When to Use a Mail Relay Service Instead

If your server IP is blacklisted because a previous tenant sent spam, or if your ISP blocks port 25, direct delivery from your server will not work reliably. In these cases, use a mail relay service such as Mailgun, SendGrid, or Amazon SES. Postfix relays all outbound email through the relay service, which has established reputations with major email providers and handles deliverability issues on your behalf.

Configure Postfix to relay through Mailgun:

# /etc/postfix/sasl_passwd
[smtp.mailgun.org]:587 [email protected]:your-api-key

# Then in main.cf:
relayhost = [smtp.mailgun.org]:587
smtp_sasl_auth_enable = yes
smtp_sasl_password_maps = hash:/etc/postfix/sasl_passwd
smtp_tls_security_level = encrypt

The relay service authenticates with its own domain, and your server authenticates to the relay service with the credentials provided.

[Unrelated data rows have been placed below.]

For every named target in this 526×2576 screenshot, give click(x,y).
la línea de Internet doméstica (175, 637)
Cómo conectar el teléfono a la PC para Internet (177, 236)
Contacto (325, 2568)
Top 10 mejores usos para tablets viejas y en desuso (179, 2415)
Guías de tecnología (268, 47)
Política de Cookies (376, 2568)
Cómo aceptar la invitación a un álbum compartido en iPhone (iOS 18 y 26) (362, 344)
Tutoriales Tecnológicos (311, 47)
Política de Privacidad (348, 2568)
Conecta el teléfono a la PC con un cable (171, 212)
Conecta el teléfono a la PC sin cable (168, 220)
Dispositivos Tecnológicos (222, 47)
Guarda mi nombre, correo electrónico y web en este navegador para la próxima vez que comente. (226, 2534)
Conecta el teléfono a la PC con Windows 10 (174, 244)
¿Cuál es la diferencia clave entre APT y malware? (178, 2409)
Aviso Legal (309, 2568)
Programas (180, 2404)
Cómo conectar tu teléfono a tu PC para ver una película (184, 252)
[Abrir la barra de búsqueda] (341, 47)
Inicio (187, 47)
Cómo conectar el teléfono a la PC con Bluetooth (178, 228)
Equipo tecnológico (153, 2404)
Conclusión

Your SPF record must include the relay service IP addresses. DKIM signing can be handled either by your server or by the relay service. If the relay service signs, consider disabling OpenDKIM on your server to avoid conflicting signatures.

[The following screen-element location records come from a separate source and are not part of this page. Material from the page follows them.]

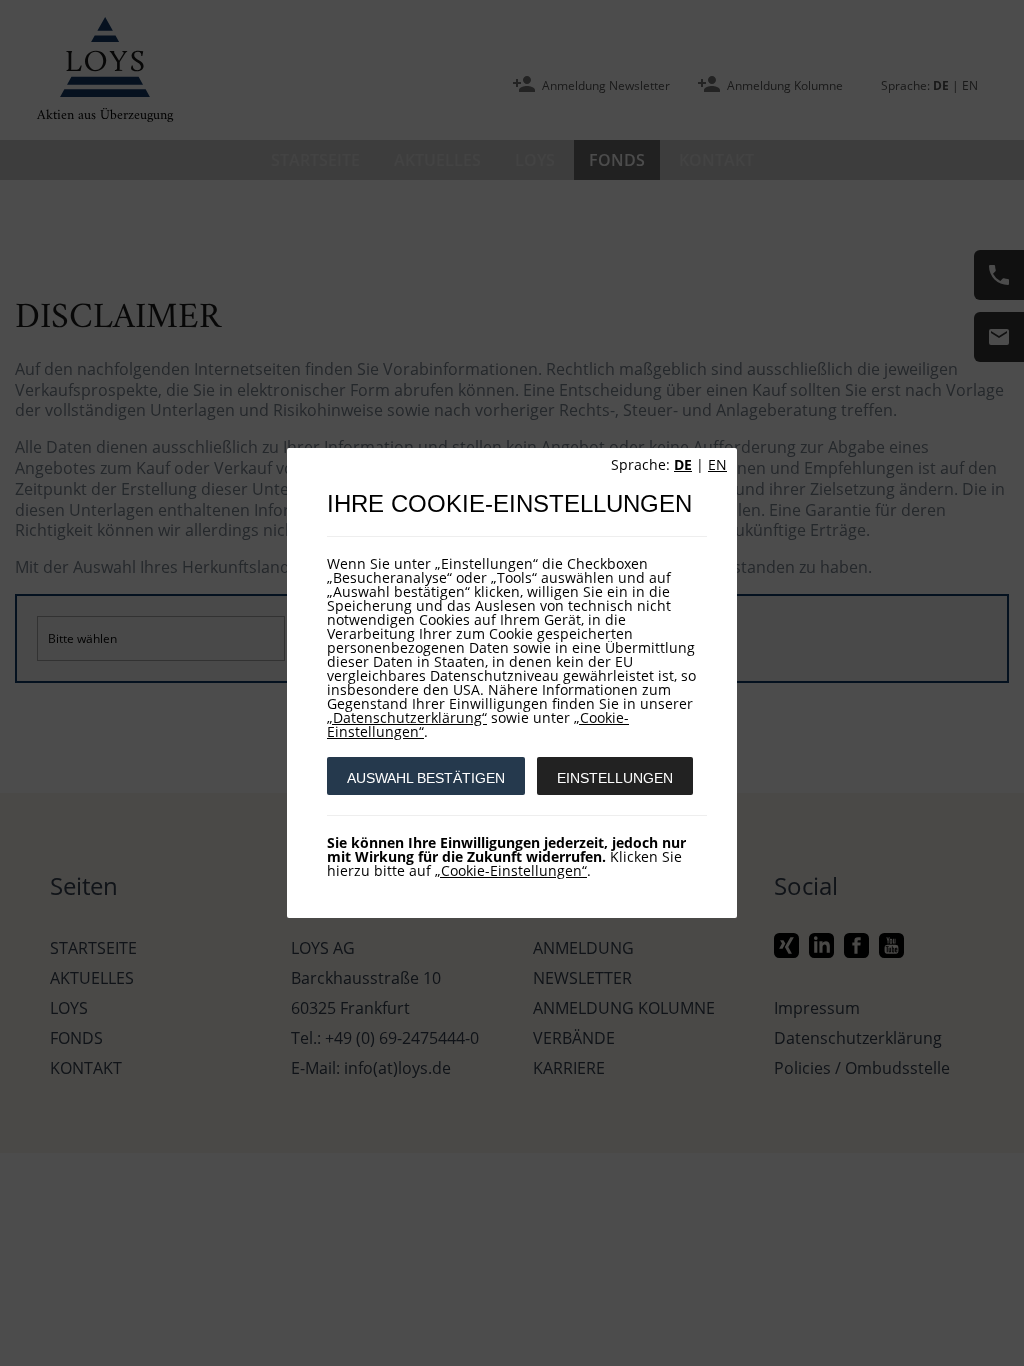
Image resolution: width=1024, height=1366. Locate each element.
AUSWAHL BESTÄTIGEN (426, 778)
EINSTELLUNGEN (615, 778)
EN (717, 464)
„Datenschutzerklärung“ (407, 717)
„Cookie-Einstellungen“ (511, 870)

Postfix Security Hardening: What to Review

A default Postfix installation has several features that should be reviewed. The chroot mode for the smtpd daemon runs the service in an isolated directory with limited filesystem access, which is a security hardening measure. Leave this enabled unless you have a specific reason to change it.

Disable VRFY commands to prevent external hosts from probing your server to discover which user accounts exist:

# In main.cf:
disable_vrfy_command = yes

Restrict which commands the smtpd daemon accepts before authentication. Unauthenticated connections should only be able to use EHLO, HELO, MAIL, RCPT, and DATA. This prevents misuse of your server for relay attacks and reconnaissance.

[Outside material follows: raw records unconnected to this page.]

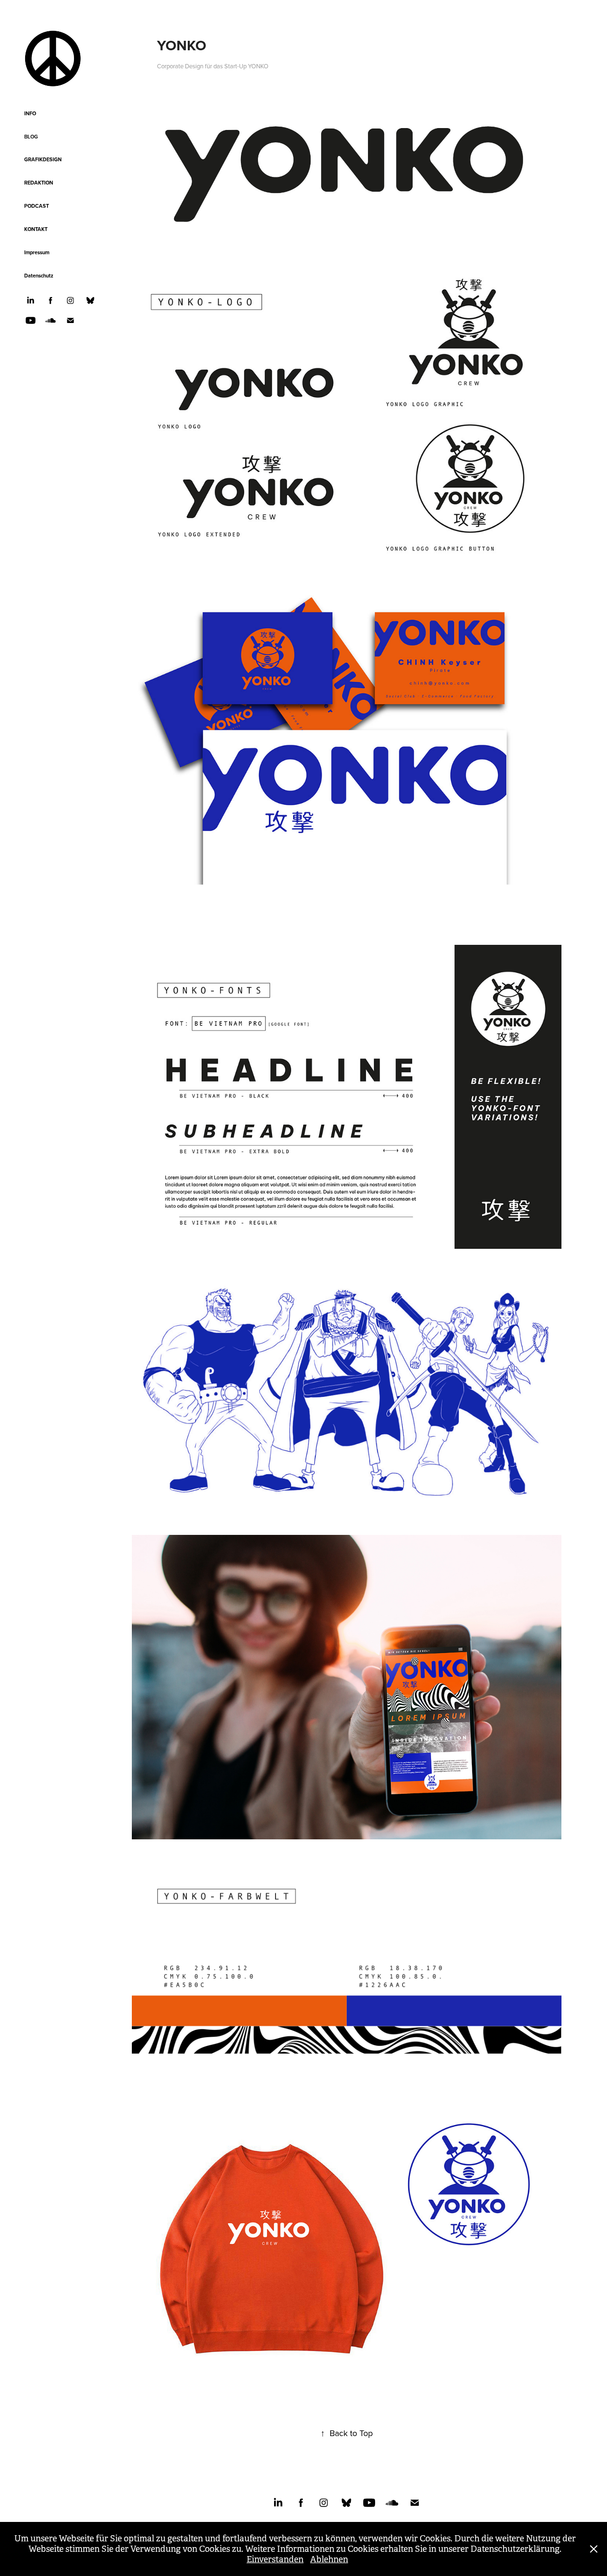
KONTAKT (35, 229)
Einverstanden (275, 2559)
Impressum (36, 252)
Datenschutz (38, 275)
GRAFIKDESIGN (43, 159)
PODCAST (36, 206)
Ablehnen (329, 2559)
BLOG (31, 136)
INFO (30, 113)
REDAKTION (38, 182)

If your server has multiple IP addresses, restrict which addresses Postfix listens on to prevent it from accepting connections on addresses not intended for mail:

# Only listen on the primary mail IP
inet_interfaces = 203.0.113.50

Maintaining Your Mail Server Long-Term

Setting up Postfix correctly is the first step. Ongoing maintenance keeps your mail server reliable and secure over time. Regularly monitor your server logs for unusual activity, failed authentication attempts, or signs that your server may be involved in relay abuse.

Keep your system packages updated, including Postfix, OpenDKIM, and the underlying Ubuntu distribution. Security vulnerabilities in mail server software are discovered periodically, and updates patch these issues. Set up automated security updates on Ubuntu using the unattended-upgrades package to reduce the risk of missing critical patches.

Monitor your server IP reputation. Use services like MXtoolbox or Sender Score to check your reputation regularly. If you notice a sudden drop in delivery rates, check whether your IP has been added to a blacklist and address the cause promptly.

Back up your Postfix configuration, SASL passwords, DKIM keys, and TLS certificates. Document your setup so that if you need to rebuild the server or migrate to new hardware, you have everything you need to restore service quickly.